◆ TEXT FOR ANALYSIS ◆

Around March 15, Brooklyn and New York City went into PAUSE - meaning we were told to stay home and quarantine - (those of us who could afford to.) My partner has prostate cancer and a compromised immune system, so I'm a caregiver and have to be very careful of any interactions I have outside our home, for fear of bringing the virus home to him, and for fear that I might carry it in an asymptomatic way. In order to keep myself calm, and to prevent myself shutting down emotionally, I began to do a sketch in my sketchbook as frequently as possible to record and remember what these days are like. It helped me slow down my own racing thoughts -- and to focus on at least one thing that day that I noticed. I found lots of beauty in the simple things. And gratitude for things I wouldn't have noticed during "normal times." At first, time seemed to stretch out slowly as we were quarantining. When I was kid, I used to to draw to calm myself down from stormy family situations. Now I'm 63, and sketching still brings enjoyment and meaning, and helps me to relax and slow down. These are like sketch meditations. The first sketch is of D. sitting outside in the back garden. We tried to get out back whenever the days were warmer, because we were protected from outsiders there. This is dated March 15, 2020. This is one of my fast pencil sketches. The second sketch is dated March 24, 2020. My son and his girlfriend live upstairs. She is 31 and undergoing post breast cancer treatments so they quarantine deeply. They don't go to the laundromat, so I do their laundry. My dryer was broken at the time, so I had to drape their wet laundry all over the dining room.Every article of clothing seemed a bit stressed and restless, so I tried to capture that -- in this sketch.

◆ YOUR TASK ◆
Who, apart from the writer, is mentioned in the quarantine sketchbook account? Answer from the text above alone.

◆ RECORD SET ◆
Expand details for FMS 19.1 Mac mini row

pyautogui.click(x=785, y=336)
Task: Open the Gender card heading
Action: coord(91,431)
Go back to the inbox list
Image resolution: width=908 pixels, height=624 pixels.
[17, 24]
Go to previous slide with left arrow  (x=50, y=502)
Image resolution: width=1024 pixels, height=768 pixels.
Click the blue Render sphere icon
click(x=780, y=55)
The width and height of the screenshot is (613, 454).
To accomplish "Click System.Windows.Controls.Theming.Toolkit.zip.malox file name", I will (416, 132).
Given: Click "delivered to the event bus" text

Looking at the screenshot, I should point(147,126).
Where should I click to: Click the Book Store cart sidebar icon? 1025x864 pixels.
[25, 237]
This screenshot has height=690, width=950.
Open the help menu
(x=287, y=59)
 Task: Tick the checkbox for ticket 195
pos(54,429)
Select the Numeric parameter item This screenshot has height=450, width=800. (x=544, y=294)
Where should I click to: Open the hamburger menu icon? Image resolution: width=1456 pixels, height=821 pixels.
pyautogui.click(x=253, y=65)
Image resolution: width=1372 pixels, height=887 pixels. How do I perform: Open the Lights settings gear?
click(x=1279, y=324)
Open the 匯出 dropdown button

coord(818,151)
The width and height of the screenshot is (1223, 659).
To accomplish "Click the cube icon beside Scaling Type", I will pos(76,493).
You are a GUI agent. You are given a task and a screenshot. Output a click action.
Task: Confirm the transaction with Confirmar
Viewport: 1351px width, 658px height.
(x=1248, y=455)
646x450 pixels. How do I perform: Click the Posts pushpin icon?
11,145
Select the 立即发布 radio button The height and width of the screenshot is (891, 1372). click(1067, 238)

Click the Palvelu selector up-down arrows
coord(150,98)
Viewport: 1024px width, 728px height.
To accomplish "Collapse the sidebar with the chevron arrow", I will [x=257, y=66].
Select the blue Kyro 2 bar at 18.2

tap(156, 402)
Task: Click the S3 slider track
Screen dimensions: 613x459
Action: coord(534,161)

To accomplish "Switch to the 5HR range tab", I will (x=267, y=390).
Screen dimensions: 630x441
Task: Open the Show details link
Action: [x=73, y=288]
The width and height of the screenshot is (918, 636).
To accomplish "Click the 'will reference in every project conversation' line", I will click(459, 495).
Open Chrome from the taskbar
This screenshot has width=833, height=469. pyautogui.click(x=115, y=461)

◆ TASK ANSWER ◆
- The writer's partner, who has prostate cancer and a compromised immune system
- D., shown sitting outside in the back garden in the first sketch
- The writer's son, who lives upstairs
- The son's girlfriend, 31, who is undergoing post breast cancer treatments